Weil Ionenstrahlen so genau treffen und gesundes Gewebe ausgespart bleibt, kann die Strahlendosis im Vergleich zur konventionellen Bestrahlung um bis zu 35 Prozent erhöht werden. Aber auch die biologische Wirkung der Ionenstrahlung ist höher: Während die herkömmliche meist nur sich aktiv teilende Zellen des Krebses trifft, schädigt die Ionenstrahlung auch ruhende oder sich selten teilende Krebszellen. Weil die Schäden gravierender sind, kann sich das Tumorgewebe zudem weniger gut reparieren. So verursacht Schwerionenstrahlung erheblich mehr gegenüber liegende Brüche in den beiden Strängen des Erbmoleküls DNA. Als Folge zerbricht das Erbgut der Tumorzelle in kleine Segmente, und die Zelle stirbt ab. Damit steigen die Heilungschancen für die Patienten.

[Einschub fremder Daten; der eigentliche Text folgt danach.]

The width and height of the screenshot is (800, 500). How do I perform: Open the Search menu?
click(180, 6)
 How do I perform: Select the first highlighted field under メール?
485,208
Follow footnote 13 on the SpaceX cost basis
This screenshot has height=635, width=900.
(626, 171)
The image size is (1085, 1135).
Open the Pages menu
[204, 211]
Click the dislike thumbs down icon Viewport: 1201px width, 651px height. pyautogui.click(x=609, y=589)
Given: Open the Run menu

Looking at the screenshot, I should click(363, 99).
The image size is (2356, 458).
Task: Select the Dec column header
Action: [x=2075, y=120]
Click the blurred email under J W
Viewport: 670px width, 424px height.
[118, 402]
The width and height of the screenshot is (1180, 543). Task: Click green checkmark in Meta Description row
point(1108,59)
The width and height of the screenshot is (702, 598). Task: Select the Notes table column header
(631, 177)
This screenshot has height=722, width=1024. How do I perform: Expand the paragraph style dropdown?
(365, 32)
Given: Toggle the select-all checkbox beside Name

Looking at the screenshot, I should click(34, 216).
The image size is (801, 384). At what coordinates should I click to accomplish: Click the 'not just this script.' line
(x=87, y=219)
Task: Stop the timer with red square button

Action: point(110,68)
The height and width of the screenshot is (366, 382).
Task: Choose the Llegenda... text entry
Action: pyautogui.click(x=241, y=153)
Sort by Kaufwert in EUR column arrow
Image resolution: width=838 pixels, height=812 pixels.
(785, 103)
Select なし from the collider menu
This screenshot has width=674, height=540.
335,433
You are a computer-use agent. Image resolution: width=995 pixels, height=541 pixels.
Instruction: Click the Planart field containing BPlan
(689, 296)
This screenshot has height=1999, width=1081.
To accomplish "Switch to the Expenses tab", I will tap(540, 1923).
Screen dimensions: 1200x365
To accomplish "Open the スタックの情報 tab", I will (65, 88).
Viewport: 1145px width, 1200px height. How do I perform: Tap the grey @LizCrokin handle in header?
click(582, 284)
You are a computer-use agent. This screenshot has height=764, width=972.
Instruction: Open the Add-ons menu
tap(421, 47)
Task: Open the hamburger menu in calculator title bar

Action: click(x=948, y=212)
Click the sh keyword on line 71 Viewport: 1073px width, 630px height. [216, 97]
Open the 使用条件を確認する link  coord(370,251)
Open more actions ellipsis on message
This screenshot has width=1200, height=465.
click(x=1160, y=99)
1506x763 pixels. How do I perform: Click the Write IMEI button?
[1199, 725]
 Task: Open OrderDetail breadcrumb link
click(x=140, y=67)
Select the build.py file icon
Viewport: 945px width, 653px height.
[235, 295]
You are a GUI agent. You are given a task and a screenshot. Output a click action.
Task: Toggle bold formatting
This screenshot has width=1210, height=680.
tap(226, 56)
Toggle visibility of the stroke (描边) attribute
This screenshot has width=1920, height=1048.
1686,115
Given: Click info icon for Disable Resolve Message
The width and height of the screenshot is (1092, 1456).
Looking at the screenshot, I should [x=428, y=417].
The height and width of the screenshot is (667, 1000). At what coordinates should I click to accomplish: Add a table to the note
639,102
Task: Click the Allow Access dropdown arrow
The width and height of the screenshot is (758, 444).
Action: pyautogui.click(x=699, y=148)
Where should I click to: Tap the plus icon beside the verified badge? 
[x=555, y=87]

Hoffnung vor allem für Kinder
Bisher haben die Heidelberger Krebsmediziner rund 600 Patienten mit der neuen Methode bestrahlt. Darunter waren Patienten mit Knochentumoren, Tumoren des Schädelbasis, des Beckens oder der Speicheldrüsen. Bei vielen dieser Patienten waren die Tumorzellen gegen konventionelle Behandlungen resistent oder lagen an schwer erreichbaren Stellen tief im Inneren des Körpers. Vor allem aber für die Behandlung krebskranker Kinder birgt die Ionenstrahltherapie großes Potenzial, denn sie verringert die langfristigen Nebenwirkungen der Bestrahlung, wie Jürgen Debus, wissenschaftlich-medizinischer Leiter des Zentrums erklärt: „Da mit Ionenstrahlen das gesunde Gewebe sehr gut geschont wird, können Wachstums- und Entwicklungsdefizite sowie das Entstehen von Zweittumoren vermieden werden.“
Welche Heilungserfolge die Therapie im Heidelberger Zentrum langfristig bringt, erforschen die Wissenschaftler zurzeit anhand klinischer Studien. „Diese Studien werden uns zeigen, welche Tumoren mit welcher Strahlenqualität am erfolgreichsten behandelt werden können. Das sind ganz wichtige Erkenntnisse, um eine Bestrahlung noch individueller auf jeden Tumorpatienten zuschneiden zu können und damit die Heilungschancen des einzelnen zu verbessern, “ so Debus.
Seit seiner Eröffnung haben die Techniker und Mediziner das hochpräzise Bestrahlungsverfahren des HIT weiterentwickelt und es auf die Behandlung sich bewegender Organe ausgedehnt. Seit 2010 bietet ein PET-Computertomograf in unmittelbarer Nähe der Bestrahlungsräume zudem die Positronen-Emissions-Tomographie und die Computertomographie in einem Gerät. Nach der Behandlung kann so die Genauigkeit der Bestrahlung geprüft und gegebenenfalls bei der nächsten Bestrahlung korrigiert werden.